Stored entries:
————

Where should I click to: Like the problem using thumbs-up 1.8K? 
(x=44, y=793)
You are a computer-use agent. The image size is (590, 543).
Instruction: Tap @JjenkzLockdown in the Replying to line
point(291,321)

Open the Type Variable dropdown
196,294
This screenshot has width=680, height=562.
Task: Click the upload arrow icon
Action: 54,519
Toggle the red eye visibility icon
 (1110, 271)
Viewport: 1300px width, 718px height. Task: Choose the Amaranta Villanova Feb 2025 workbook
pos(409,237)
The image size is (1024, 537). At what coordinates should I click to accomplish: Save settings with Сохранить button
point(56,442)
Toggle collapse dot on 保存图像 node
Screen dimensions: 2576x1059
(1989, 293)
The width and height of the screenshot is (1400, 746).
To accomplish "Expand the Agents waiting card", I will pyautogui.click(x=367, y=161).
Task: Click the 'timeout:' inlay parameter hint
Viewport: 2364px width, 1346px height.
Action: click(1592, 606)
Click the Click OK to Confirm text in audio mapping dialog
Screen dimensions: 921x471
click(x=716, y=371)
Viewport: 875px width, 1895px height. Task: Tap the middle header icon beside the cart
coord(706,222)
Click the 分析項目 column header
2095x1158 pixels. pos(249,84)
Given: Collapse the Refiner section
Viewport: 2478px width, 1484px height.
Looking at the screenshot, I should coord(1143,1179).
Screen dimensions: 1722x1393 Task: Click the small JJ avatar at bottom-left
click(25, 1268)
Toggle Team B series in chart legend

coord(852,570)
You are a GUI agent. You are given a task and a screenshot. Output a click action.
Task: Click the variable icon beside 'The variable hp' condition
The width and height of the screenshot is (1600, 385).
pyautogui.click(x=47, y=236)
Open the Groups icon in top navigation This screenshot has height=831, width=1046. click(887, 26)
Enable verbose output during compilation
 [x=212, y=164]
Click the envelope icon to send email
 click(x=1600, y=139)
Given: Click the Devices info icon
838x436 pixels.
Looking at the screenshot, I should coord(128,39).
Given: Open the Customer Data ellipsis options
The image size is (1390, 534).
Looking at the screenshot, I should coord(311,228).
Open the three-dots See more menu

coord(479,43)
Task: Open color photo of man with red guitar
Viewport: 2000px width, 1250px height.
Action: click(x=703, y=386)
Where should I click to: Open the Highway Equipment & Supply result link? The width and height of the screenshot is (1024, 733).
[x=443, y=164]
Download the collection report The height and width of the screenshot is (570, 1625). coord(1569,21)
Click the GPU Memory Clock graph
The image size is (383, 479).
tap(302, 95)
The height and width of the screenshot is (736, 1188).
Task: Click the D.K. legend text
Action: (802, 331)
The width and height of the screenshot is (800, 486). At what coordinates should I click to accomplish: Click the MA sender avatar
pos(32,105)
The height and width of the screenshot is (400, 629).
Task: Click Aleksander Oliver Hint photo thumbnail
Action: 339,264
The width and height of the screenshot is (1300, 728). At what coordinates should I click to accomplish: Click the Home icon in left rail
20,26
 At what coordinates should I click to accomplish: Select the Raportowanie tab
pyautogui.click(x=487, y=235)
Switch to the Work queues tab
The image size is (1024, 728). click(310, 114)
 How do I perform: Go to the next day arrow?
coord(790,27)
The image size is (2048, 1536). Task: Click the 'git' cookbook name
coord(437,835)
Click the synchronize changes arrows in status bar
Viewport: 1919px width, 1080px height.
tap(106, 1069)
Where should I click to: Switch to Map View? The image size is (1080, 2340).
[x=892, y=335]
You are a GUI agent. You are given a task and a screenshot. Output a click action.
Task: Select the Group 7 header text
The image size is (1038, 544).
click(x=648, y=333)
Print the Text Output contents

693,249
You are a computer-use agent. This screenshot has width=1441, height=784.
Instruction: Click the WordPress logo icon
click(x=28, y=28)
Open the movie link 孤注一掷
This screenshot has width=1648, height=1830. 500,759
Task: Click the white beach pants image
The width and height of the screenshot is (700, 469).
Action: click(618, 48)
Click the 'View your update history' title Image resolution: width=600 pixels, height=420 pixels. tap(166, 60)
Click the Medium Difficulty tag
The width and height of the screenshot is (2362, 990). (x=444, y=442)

————

* [Given problem]: Reproduce every line of the material above verbatim, from start to finish, changing nothing.

* [Complete output]:
Where should I click to: Like the problem using thumbs-up 1.8K? 
(x=44, y=793)
You are a computer-use agent. The image size is (590, 543).
Instruction: Tap @JjenkzLockdown in the Replying to line
point(291,321)

Open the Type Variable dropdown
196,294
This screenshot has width=680, height=562.
Task: Click the upload arrow icon
Action: 54,519
Toggle the red eye visibility icon
 (1110, 271)
Viewport: 1300px width, 718px height. Task: Choose the Amaranta Villanova Feb 2025 workbook
pos(409,237)
The image size is (1024, 537). At what coordinates should I click to accomplish: Save settings with Сохранить button
point(56,442)
Toggle collapse dot on 保存图像 node
Screen dimensions: 2576x1059
(1989, 293)
The width and height of the screenshot is (1400, 746).
To accomplish "Expand the Agents waiting card", I will pyautogui.click(x=367, y=161).
Task: Click the 'timeout:' inlay parameter hint
Viewport: 2364px width, 1346px height.
Action: click(1592, 606)
Click the Click OK to Confirm text in audio mapping dialog
Screen dimensions: 921x471
click(x=716, y=371)
Viewport: 875px width, 1895px height. Task: Tap the middle header icon beside the cart
coord(706,222)
Click the 分析項目 column header
2095x1158 pixels. pos(249,84)
Given: Collapse the Refiner section
Viewport: 2478px width, 1484px height.
Looking at the screenshot, I should coord(1143,1179).
Screen dimensions: 1722x1393 Task: Click the small JJ avatar at bottom-left
click(25, 1268)
Toggle Team B series in chart legend

coord(852,570)
You are a GUI agent. You are given a task and a screenshot. Output a click action.
Task: Click the variable icon beside 'The variable hp' condition
The width and height of the screenshot is (1600, 385).
pyautogui.click(x=47, y=236)
Open the Groups icon in top navigation This screenshot has height=831, width=1046. click(887, 26)
Enable verbose output during compilation
 [x=212, y=164]
Click the envelope icon to send email
 click(x=1600, y=139)
Given: Click the Devices info icon
838x436 pixels.
Looking at the screenshot, I should coord(128,39).
Given: Open the Customer Data ellipsis options
The image size is (1390, 534).
Looking at the screenshot, I should coord(311,228).
Open the three-dots See more menu

coord(479,43)
Task: Open color photo of man with red guitar
Viewport: 2000px width, 1250px height.
Action: click(x=703, y=386)
Where should I click to: Open the Highway Equipment & Supply result link? The width and height of the screenshot is (1024, 733).
[x=443, y=164]
Download the collection report The height and width of the screenshot is (570, 1625). coord(1569,21)
Click the GPU Memory Clock graph
The image size is (383, 479).
tap(302, 95)
The height and width of the screenshot is (736, 1188).
Task: Click the D.K. legend text
Action: (802, 331)
The width and height of the screenshot is (800, 486). At what coordinates should I click to accomplish: Click the MA sender avatar
pos(32,105)
The height and width of the screenshot is (400, 629).
Task: Click Aleksander Oliver Hint photo thumbnail
Action: 339,264
The width and height of the screenshot is (1300, 728). At what coordinates should I click to accomplish: Click the Home icon in left rail
20,26
 At what coordinates should I click to accomplish: Select the Raportowanie tab
pyautogui.click(x=487, y=235)
Switch to the Work queues tab
The image size is (1024, 728). click(310, 114)
 How do I perform: Go to the next day arrow?
coord(790,27)
The image size is (2048, 1536). Task: Click the 'git' cookbook name
coord(437,835)
Click the synchronize changes arrows in status bar
Viewport: 1919px width, 1080px height.
tap(106, 1069)
Where should I click to: Switch to Map View? The image size is (1080, 2340).
[x=892, y=335]
You are a GUI agent. You are given a task and a screenshot. Output a click action.
Task: Select the Group 7 header text
The image size is (1038, 544).
click(x=648, y=333)
Print the Text Output contents

693,249
You are a computer-use agent. This screenshot has width=1441, height=784.
Instruction: Click the WordPress logo icon
click(x=28, y=28)
Open the movie link 孤注一掷
This screenshot has width=1648, height=1830. 500,759
Task: Click the white beach pants image
The width and height of the screenshot is (700, 469).
Action: click(618, 48)
Click the 'View your update history' title Image resolution: width=600 pixels, height=420 pixels. tap(166, 60)
Click the Medium Difficulty tag
The width and height of the screenshot is (2362, 990). (x=444, y=442)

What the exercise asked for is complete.